In the material below, reproduce word for word the lines from the one containing "Click the Two-Factor" through the one containing "will [x=101, y=148].", including both of those lines.

Entries for finding text and elements
[Start]

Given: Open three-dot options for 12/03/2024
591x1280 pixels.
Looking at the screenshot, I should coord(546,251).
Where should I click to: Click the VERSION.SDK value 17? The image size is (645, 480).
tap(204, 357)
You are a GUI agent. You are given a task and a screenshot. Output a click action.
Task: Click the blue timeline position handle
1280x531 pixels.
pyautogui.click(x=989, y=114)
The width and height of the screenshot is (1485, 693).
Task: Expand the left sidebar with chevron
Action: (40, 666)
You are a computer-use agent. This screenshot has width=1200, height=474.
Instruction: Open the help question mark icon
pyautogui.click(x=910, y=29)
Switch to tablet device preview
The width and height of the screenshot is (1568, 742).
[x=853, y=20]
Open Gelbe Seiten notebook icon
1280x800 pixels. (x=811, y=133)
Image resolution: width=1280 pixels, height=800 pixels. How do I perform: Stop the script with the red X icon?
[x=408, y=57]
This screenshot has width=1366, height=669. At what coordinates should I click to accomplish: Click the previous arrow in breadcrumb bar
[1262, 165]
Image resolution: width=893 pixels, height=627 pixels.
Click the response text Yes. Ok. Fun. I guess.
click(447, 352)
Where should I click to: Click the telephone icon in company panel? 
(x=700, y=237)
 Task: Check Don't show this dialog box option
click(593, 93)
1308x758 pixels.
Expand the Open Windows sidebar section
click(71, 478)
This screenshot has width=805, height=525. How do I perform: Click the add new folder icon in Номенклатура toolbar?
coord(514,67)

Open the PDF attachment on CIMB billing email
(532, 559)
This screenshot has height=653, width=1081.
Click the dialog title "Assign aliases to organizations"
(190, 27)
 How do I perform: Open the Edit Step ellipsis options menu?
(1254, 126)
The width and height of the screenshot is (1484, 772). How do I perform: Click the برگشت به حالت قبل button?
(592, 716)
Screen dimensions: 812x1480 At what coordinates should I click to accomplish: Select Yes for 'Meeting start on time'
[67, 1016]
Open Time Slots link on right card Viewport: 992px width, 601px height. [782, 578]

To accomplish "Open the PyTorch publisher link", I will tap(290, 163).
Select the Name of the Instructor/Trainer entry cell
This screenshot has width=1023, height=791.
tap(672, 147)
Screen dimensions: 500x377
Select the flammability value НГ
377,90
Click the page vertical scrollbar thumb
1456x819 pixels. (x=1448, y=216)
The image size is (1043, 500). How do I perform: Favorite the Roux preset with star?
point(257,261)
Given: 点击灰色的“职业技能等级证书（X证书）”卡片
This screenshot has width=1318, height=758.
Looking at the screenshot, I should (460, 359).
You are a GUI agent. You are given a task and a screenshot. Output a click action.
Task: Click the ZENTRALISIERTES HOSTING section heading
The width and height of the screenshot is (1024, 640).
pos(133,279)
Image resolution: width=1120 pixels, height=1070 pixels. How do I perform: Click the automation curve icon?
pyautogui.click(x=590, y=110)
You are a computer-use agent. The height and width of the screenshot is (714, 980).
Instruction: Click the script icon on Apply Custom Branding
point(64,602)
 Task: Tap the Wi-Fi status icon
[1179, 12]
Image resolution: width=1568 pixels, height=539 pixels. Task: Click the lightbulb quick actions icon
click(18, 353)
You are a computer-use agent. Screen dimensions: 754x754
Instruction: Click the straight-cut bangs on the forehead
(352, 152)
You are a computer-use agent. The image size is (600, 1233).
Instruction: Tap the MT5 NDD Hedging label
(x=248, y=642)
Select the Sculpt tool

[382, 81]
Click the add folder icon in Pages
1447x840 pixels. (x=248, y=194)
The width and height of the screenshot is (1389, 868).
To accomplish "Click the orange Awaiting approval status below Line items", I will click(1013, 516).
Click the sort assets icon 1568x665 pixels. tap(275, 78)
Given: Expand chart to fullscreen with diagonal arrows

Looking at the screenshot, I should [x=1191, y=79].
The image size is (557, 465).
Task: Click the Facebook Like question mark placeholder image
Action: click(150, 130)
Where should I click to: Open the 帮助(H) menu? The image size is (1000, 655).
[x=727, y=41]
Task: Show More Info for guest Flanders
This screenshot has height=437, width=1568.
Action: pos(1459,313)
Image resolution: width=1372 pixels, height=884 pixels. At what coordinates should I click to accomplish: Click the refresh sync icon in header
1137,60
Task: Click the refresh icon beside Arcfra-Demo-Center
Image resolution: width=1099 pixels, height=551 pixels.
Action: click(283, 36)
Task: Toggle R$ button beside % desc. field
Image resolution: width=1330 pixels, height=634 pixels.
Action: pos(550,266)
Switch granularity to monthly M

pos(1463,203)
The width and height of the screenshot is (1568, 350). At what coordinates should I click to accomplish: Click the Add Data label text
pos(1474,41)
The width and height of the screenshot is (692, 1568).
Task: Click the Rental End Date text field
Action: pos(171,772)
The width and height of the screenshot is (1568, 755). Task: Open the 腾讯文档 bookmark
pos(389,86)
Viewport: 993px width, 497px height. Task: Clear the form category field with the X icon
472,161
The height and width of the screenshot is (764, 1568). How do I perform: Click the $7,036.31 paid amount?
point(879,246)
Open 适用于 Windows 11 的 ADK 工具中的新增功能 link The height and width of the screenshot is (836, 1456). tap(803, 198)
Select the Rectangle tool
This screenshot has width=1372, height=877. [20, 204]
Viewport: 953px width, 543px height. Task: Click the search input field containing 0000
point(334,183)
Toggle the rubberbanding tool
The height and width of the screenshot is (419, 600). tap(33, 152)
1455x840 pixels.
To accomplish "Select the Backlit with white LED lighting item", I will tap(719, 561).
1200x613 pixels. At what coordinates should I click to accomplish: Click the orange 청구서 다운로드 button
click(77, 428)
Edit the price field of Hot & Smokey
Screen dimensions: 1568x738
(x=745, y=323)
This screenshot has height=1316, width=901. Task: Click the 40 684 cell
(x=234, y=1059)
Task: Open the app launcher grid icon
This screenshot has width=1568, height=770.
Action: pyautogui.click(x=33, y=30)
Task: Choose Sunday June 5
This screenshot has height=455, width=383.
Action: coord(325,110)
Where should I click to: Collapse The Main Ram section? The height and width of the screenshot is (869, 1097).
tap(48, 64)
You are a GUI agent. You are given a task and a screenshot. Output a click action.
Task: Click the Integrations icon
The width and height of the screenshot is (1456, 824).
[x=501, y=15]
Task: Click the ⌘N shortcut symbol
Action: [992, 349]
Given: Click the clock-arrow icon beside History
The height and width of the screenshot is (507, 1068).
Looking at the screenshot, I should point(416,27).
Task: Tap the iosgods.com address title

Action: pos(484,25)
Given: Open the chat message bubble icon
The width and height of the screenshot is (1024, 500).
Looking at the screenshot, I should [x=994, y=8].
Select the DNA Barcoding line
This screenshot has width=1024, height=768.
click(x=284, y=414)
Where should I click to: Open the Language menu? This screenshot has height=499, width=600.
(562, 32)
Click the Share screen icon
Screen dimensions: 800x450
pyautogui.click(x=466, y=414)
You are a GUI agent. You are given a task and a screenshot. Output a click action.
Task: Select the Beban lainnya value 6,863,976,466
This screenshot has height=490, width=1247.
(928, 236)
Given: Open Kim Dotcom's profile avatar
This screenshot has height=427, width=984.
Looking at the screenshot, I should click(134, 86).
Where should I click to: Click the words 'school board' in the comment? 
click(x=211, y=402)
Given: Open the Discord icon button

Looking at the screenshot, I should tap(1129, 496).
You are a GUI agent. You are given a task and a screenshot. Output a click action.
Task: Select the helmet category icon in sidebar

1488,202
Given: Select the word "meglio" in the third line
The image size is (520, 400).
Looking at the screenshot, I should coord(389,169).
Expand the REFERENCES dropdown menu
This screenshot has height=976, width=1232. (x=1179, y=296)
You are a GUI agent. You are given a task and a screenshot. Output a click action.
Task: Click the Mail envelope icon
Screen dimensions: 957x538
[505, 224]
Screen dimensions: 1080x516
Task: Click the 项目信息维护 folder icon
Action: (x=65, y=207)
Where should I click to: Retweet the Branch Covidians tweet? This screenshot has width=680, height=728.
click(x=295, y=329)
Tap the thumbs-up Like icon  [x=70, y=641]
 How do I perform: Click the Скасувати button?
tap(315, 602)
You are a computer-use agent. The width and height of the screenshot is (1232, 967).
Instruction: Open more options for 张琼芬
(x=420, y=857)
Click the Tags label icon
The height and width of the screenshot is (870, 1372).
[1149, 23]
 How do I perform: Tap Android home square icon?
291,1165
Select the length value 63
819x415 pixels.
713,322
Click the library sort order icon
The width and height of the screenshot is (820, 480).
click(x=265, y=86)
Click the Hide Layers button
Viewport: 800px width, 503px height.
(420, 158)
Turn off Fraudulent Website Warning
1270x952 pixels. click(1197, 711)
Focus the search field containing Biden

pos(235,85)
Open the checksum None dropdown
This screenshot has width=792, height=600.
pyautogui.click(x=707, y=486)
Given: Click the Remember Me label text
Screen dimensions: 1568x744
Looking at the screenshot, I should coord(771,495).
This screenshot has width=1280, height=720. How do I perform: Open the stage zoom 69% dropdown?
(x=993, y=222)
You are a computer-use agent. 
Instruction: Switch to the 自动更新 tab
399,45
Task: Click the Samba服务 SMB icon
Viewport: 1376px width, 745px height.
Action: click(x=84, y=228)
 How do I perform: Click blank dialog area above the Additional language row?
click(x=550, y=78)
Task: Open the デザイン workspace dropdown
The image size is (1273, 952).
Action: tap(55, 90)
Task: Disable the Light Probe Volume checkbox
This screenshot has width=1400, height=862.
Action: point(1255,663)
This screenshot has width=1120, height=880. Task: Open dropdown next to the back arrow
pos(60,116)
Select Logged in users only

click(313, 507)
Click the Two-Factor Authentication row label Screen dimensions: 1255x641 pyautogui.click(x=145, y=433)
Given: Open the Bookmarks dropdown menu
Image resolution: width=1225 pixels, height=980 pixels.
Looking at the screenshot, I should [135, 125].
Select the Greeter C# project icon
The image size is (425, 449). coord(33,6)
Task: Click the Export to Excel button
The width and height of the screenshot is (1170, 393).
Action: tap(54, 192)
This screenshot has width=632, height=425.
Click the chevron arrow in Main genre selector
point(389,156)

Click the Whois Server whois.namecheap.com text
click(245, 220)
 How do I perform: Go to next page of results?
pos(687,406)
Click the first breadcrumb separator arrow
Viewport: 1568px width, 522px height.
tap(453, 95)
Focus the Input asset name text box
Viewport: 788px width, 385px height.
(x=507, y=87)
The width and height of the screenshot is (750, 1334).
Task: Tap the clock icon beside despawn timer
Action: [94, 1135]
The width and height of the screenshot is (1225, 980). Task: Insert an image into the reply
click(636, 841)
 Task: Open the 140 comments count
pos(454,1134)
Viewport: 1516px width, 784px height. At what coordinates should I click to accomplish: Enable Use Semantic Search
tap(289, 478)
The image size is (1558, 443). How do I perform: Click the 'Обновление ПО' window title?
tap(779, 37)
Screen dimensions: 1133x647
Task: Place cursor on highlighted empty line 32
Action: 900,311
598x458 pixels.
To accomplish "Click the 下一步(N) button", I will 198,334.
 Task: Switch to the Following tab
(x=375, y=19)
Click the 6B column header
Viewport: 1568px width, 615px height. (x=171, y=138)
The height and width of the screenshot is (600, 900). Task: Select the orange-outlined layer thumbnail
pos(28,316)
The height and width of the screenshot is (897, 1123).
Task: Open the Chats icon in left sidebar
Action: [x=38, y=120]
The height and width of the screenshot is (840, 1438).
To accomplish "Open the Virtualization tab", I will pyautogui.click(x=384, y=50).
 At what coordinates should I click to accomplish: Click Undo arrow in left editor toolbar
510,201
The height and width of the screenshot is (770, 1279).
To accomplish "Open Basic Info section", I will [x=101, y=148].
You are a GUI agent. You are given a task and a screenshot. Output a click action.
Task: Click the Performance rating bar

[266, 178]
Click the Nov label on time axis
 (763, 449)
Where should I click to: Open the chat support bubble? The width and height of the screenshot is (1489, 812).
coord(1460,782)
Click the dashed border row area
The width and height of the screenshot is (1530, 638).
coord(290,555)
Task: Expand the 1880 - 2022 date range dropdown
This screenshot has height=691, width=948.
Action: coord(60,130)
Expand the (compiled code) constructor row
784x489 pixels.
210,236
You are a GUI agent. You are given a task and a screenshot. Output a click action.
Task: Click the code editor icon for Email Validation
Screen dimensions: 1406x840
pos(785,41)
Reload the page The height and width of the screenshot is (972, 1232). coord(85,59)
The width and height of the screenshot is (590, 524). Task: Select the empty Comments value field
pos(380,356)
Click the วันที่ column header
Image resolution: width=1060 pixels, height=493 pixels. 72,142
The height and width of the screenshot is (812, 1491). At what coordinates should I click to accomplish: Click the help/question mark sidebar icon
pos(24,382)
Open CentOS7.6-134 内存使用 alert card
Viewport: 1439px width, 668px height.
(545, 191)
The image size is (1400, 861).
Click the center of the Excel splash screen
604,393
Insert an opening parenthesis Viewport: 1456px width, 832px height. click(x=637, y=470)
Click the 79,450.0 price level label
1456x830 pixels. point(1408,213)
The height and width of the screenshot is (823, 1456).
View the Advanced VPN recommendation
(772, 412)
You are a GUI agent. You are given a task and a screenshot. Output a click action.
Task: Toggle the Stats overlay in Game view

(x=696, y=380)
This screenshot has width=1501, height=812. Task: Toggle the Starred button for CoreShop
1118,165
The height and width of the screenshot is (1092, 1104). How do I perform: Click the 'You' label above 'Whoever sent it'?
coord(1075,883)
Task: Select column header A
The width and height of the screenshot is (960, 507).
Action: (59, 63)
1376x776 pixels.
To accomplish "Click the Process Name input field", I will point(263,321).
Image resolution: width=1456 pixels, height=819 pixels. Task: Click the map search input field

[End]

Written response –
Click the Two-Factor Authentication row label Screen dimensions: 1255x641 pyautogui.click(x=145, y=433)
Given: Open the Bookmarks dropdown menu
Image resolution: width=1225 pixels, height=980 pixels.
Looking at the screenshot, I should [135, 125].
Select the Greeter C# project icon
The image size is (425, 449). coord(33,6)
Task: Click the Export to Excel button
The width and height of the screenshot is (1170, 393).
Action: tap(54, 192)
This screenshot has width=632, height=425.
Click the chevron arrow in Main genre selector
point(389,156)

Click the Whois Server whois.namecheap.com text
click(245, 220)
 How do I perform: Go to next page of results?
pos(687,406)
Click the first breadcrumb separator arrow
Viewport: 1568px width, 522px height.
tap(453, 95)
Focus the Input asset name text box
Viewport: 788px width, 385px height.
(x=507, y=87)
The width and height of the screenshot is (750, 1334).
Task: Tap the clock icon beside despawn timer
Action: [94, 1135]
The width and height of the screenshot is (1225, 980). Task: Insert an image into the reply
click(636, 841)
 Task: Open the 140 comments count
pos(454,1134)
Viewport: 1516px width, 784px height. At what coordinates should I click to accomplish: Enable Use Semantic Search
tap(289, 478)
The image size is (1558, 443). How do I perform: Click the 'Обновление ПО' window title?
tap(779, 37)
Screen dimensions: 1133x647
Task: Place cursor on highlighted empty line 32
Action: 900,311
598x458 pixels.
To accomplish "Click the 下一步(N) button", I will 198,334.
 Task: Switch to the Following tab
(x=375, y=19)
Click the 6B column header
Viewport: 1568px width, 615px height. (x=171, y=138)
The height and width of the screenshot is (600, 900). Task: Select the orange-outlined layer thumbnail
pos(28,316)
The height and width of the screenshot is (897, 1123).
Task: Open the Chats icon in left sidebar
Action: [x=38, y=120]
The height and width of the screenshot is (840, 1438).
To accomplish "Open the Virtualization tab", I will pyautogui.click(x=384, y=50).
 At what coordinates should I click to accomplish: Click Undo arrow in left editor toolbar
510,201
The height and width of the screenshot is (770, 1279).
To accomplish "Open Basic Info section", I will [x=101, y=148].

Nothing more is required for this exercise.